The Role of Tumor-Vessel Interface in Multimodal Cancer Therapy
Final Report Abstract
Radiotherapy is an integral component of cancer therapy. More than 50% of all cancer patients receive radiotherapy during their course of disease. Therefore, improvements of this therapy modality significantly impact the quality of life of cancer patients. We attempted to systematically investigate the molecular mechanism governing tumor resistance to radiotherapy using the wellestablished integrative high-through put molecular biology platforms established in our laboratory. The result of this investigation was that tumor endothelium is a critical target of radiotherapy and tumor-vessel interface plays a central role in tumor radiosensitivity. We found that paracrine growth factor release by the tumor/stroma and the corresponding receptor upregulation in the endothelium represent a coordinated mechanism by which radiochemotherapy induced endothelial cell death is effectively evaded.
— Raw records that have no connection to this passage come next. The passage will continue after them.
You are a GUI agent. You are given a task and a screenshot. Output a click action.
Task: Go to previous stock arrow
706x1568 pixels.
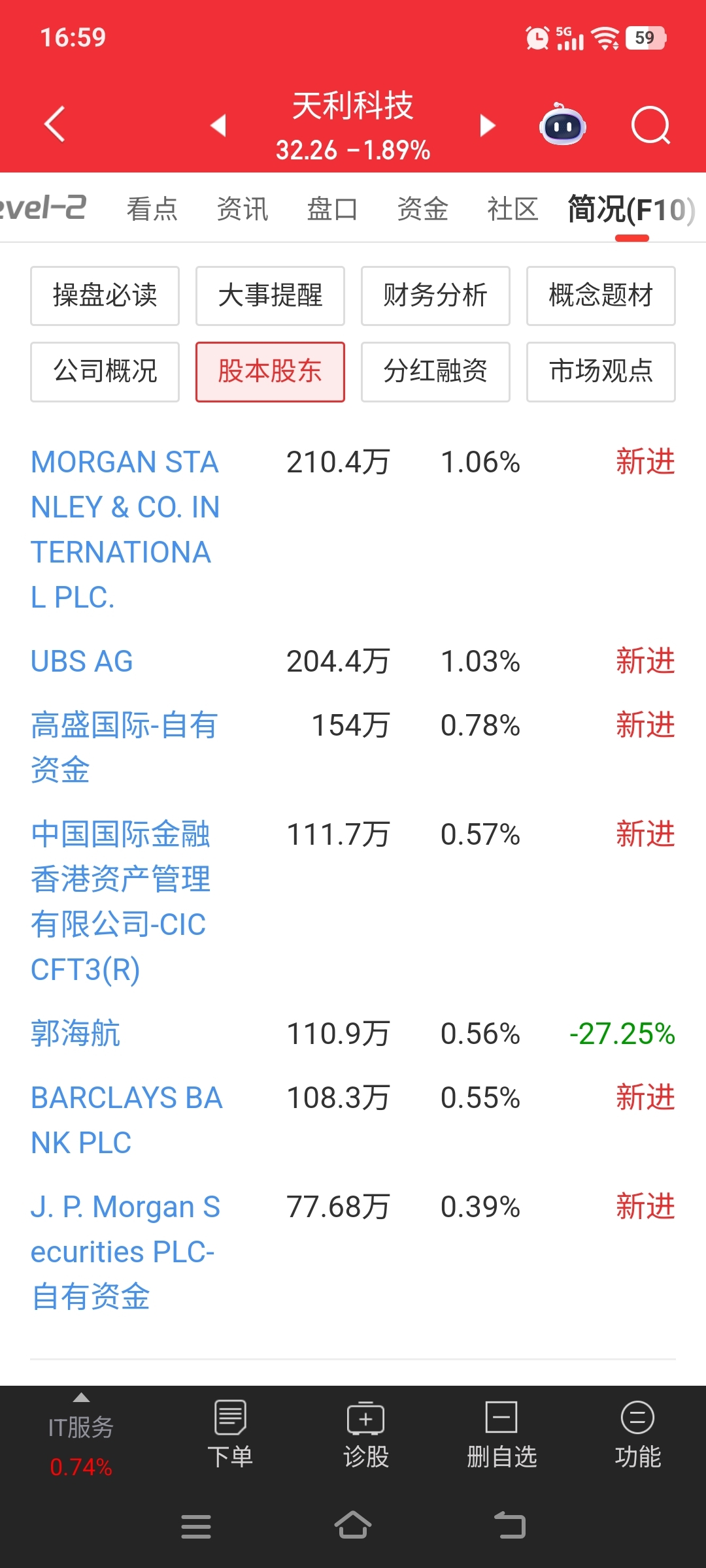[218, 125]
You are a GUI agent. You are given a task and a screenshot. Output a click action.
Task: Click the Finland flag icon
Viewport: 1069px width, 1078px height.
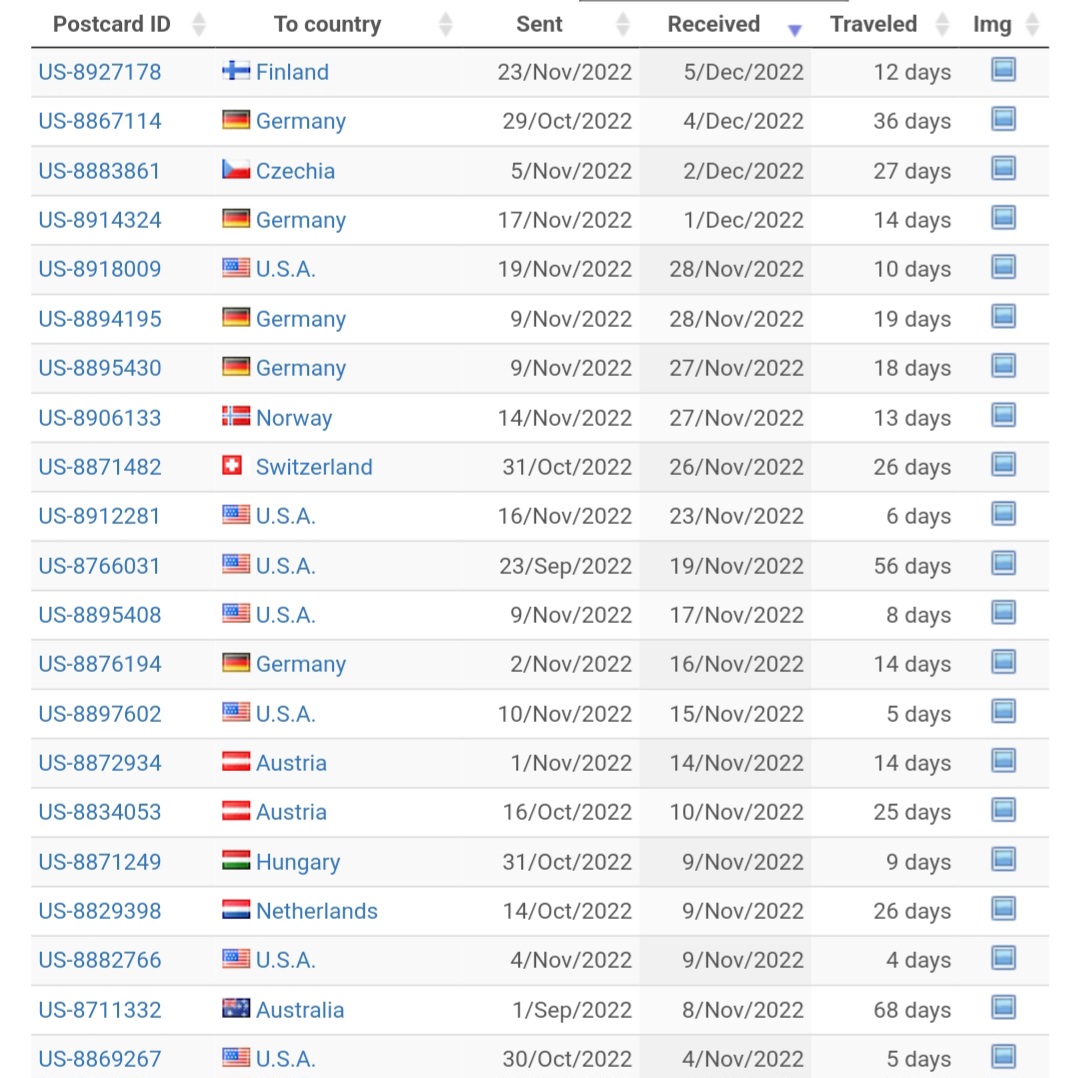(236, 70)
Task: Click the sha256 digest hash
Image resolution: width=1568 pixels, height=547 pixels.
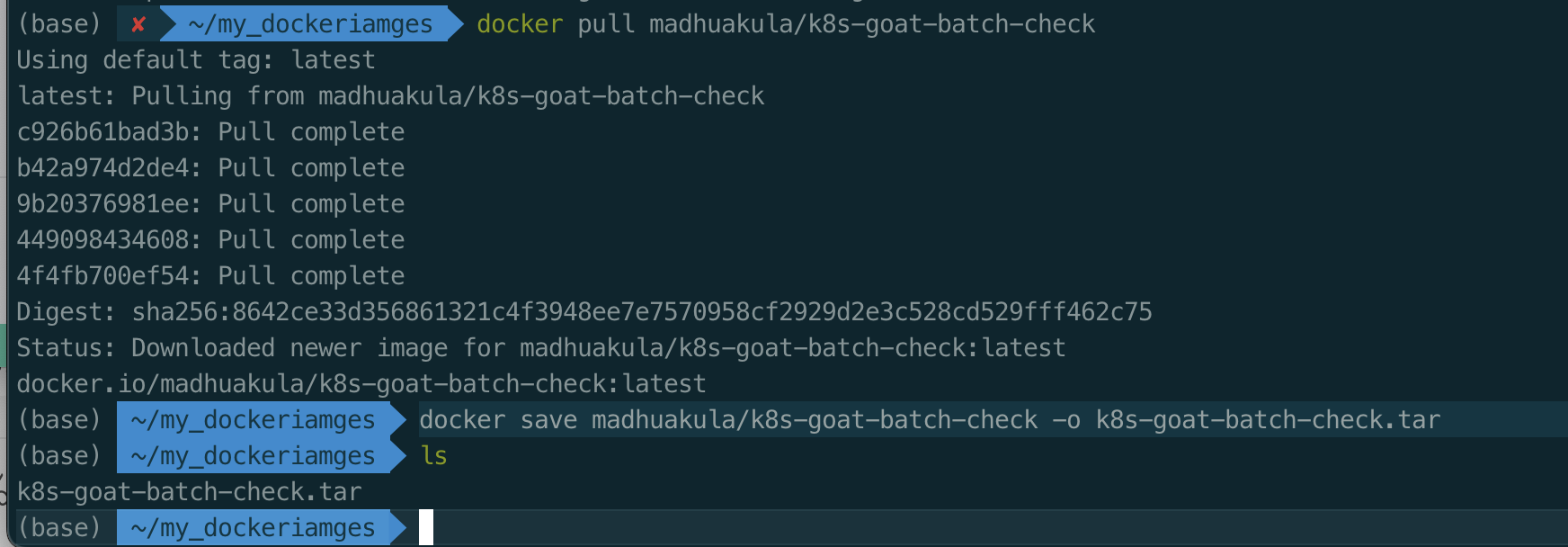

Based on compensatory mechanism identified in tumor- and stroma-vessel interfaces we further postulated that inhibition of these pathways may enhance radiotherapy effects via resensitizing tumor endothelium. We could validate this concept for different key angiogenic and tumorstroma modulating pathways and successfully published these data. Moreover, within the past 6 years a number of these rationally designed multimodal therapy concepts were successfully translated in clinical phase I- III trials. We further uncovered the molecular mechanisms of action of the two key endogenous angiogenesis inhibitors, endostatin and angiostatin, repectively. Moreover, novel mechanisms of evasive tumor resistance to both angiogenesis inhibitors were discovered. Of note, is the discovery of fibronectin/VEGF binding as key mediators of antiangiogenesis by oligomeric- but not monomeric endostatin fragments. Downregulation of fibronectin as well as compensatory upregulationn of CCL2 and IGF1R pathways were further identified as tumor resistant mechanisms against prolonged antiangiogenic treatment with fc-endostatin. Another key finding of the second funding period was the unexpected crosstalk between the redoxsystem, the metabolome and endogenous antiangiogenesis. We found that angiostatin exerts its antiangiogenic effects via inhibition of mitochondrial oxidative phosphorylation/respiration and increase of intracellular ROS levels. These pathways may provide novel targets for antiangiogenic therapy.